▶ _EXTRACT_:

As, always you touch my heart with your stories, perspective, and writing. I have the same question you do, how does one continue to smile when the world will never be 100% perfect again? So many people have to do it, and I wonder how?
Mom On A Line says
Your words touched me so deeply–I was sitting in tears reading of your friend and her mom. I don’t know what it is like to lose a child, but I know that smile.
My great aunt lost a baby girl and then a teenage son to Leukemia. I always knew that my aunt was a very special person but never understood just how amazingly strong she was until I had children (alive and dead). After Jake died, I did ask her if there was a secret – she did not know one but just watching her continue to live in this world without her children helps me to try to do the same.
Sending hope and hugs to you and your friends family. xo
Oh wow, I can’t even imagine going through such loss twice as you have and as your aunt has. I know my friend’s mom can still barely talk about that time. I think we all just keep taking it one day at a time.
Jen @ Real Life Parenting says
This is just so touching. You move me every time. You have such a way with words that I can feel your pain and loss while I feel your positivity and hopeful spirit simultaneously.

▶ _RECORD SET_:
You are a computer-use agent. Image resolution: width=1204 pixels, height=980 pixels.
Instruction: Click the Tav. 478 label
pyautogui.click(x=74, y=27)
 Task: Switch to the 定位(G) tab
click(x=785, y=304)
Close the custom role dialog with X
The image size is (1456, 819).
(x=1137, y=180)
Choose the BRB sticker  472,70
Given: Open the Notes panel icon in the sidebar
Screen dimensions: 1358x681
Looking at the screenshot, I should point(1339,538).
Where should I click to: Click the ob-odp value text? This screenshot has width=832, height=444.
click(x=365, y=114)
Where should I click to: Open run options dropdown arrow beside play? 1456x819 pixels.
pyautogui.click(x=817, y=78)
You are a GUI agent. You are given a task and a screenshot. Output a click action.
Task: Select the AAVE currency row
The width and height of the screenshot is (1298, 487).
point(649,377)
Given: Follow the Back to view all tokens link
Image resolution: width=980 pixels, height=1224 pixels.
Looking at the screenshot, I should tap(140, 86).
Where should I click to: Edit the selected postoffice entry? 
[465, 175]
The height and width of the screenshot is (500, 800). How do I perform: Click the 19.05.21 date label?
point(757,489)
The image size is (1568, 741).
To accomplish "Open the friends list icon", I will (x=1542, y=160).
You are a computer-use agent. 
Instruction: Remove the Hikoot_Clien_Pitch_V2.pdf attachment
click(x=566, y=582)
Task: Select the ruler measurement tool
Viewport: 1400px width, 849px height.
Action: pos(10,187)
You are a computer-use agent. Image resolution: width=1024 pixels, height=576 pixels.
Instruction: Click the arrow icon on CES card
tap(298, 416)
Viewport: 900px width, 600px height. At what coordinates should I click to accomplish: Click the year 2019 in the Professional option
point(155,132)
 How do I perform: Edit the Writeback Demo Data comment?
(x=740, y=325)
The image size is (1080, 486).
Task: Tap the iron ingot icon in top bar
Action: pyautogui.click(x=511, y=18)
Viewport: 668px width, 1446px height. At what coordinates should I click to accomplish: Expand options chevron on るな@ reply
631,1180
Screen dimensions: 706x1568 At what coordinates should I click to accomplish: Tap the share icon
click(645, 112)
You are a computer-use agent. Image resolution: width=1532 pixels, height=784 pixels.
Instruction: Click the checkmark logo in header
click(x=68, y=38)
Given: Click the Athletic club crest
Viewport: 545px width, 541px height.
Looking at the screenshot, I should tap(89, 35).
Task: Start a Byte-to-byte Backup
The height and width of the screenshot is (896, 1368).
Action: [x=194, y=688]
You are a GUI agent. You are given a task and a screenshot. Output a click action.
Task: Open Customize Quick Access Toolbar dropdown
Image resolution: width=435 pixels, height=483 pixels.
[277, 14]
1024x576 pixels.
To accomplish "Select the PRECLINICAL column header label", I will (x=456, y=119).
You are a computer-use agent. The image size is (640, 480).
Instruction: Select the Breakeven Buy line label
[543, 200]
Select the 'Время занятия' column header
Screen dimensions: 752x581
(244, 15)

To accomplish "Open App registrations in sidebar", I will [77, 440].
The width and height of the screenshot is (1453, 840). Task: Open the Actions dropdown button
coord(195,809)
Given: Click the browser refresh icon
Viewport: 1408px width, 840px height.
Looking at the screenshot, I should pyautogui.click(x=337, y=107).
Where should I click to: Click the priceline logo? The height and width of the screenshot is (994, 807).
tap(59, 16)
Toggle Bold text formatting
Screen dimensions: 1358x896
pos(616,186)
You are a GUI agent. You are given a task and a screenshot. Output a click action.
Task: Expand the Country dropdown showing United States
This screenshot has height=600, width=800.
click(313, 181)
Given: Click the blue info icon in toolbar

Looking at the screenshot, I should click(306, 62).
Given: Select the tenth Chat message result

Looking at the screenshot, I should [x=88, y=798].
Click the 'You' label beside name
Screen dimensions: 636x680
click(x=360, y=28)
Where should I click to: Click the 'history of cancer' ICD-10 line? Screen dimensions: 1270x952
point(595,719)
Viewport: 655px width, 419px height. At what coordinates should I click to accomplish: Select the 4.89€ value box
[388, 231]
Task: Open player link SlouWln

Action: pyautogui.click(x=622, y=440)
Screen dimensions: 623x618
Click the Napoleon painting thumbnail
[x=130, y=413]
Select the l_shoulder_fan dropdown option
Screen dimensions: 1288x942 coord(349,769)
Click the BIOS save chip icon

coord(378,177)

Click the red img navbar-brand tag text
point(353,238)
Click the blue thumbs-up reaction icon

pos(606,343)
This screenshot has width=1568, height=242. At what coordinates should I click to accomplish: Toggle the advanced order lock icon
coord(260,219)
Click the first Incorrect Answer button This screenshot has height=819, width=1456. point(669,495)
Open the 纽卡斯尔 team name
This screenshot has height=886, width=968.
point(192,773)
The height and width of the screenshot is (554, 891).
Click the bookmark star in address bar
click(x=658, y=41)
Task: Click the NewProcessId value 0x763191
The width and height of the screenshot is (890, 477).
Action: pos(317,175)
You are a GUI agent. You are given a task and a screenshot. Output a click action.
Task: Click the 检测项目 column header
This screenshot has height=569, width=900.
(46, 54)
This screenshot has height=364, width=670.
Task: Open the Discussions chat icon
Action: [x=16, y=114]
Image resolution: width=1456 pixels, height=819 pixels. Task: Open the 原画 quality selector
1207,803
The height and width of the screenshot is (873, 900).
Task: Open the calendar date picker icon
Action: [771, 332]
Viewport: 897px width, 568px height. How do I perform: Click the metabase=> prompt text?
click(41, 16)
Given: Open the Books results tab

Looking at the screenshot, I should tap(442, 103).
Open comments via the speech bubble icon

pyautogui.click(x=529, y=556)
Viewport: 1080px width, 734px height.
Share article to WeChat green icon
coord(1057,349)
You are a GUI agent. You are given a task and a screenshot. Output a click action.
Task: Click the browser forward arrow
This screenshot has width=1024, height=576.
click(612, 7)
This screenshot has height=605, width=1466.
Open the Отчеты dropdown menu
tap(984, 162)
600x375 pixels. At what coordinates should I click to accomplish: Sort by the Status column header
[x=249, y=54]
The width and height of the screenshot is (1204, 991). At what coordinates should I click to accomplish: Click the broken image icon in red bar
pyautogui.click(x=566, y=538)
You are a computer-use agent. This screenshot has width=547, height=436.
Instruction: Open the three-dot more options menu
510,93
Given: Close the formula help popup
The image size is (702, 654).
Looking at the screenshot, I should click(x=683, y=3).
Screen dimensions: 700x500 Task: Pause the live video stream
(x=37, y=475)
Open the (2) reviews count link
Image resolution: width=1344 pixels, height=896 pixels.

▶ _JOBS_:
(1) Convert the records between the line containing "Given: Click the blue info icon in toolbar" and the line containing "Action: pos(317,175)", inclusive, into a JSON list of strings with one string per line and blank lines omitted.
(2) Continue the blog comments on grief and losing a child from where they stop.

▶ _TASK-BY-TASK ANSWERS_:
(1)
[
  "Given: Click the blue info icon in toolbar",
  "Looking at the screenshot, I should click(306, 62).",
  "Given: Select the tenth Chat message result",
  "Looking at the screenshot, I should [x=88, y=798].",
  "Click the 'You' label beside name",
  "Screen dimensions: 636x680",
  "click(x=360, y=28)",
  "Where should I click to: Click the 'history of cancer' ICD-10 line? Screen dimensions: 1270x952",
  "point(595,719)",
  "Viewport: 655px width, 419px height. At what coordinates should I click to accomplish: Select the 4.89€ value box",
  "[388, 231]",
  "Task: Open player link SlouWln",
  "Action: pyautogui.click(x=622, y=440)",
  "Screen dimensions: 623x618",
  "Click the Napoleon painting thumbnail",
  "[x=130, y=413]",
  "Select the l_shoulder_fan dropdown option",
  "Screen dimensions: 1288x942 coord(349,769)",
  "Click the BIOS save chip icon",
  "coord(378,177)",
  "Click the red img navbar-brand tag text",
  "point(353,238)",
  "Click the blue thumbs-up reaction icon",
  "pos(606,343)",
  "This screenshot has width=1568, height=242. At what coordinates should I click to accomplish: Toggle the advanced order lock icon",
  "coord(260,219)",
  "Click the first Incorrect Answer button This screenshot has height=819, width=1456. point(669,495)",
  "Open the 纽卡斯尔 team name",
  "This screenshot has height=886, width=968.",
  "point(192,773)",
  "The height and width of the screenshot is (554, 891).",
  "Click the bookmark star in address bar",
  "click(x=658, y=41)",
  "Task: Click the NewProcessId value 0x763191",
  "The width and height of the screenshot is (890, 477).",
  "Action: pos(317,175)"
]

(2)
What an amazing compliment, thanks so much Jen.
Kelly K @ Dances with Chaos says
Your words are beautiful as always, even when they bring tears to my eyes.
I hope someday the smile will be for you.
Bad Parenting Moments says
It is always a wonder to me…the perseverance of the grieving. I think of all of you so often. You get up, even if you don’t want to. You smile when you feel like crying. It is a beautiful and heartbreaking thing. This is a lovely tribute to your friend.
Thanks so much, I think of her so often and how in the world she made it through losing a child at such an age. I just can’t even imagine.
My daughter’s boyfriend just turned 18 and he has T-cell lymphoma. I just learned of these walks (thru another blog) and we are excited to participate this year.
So sorry for the loss of your friend.
So glad you are participating, wishing the best to your daughter’s boyfriend.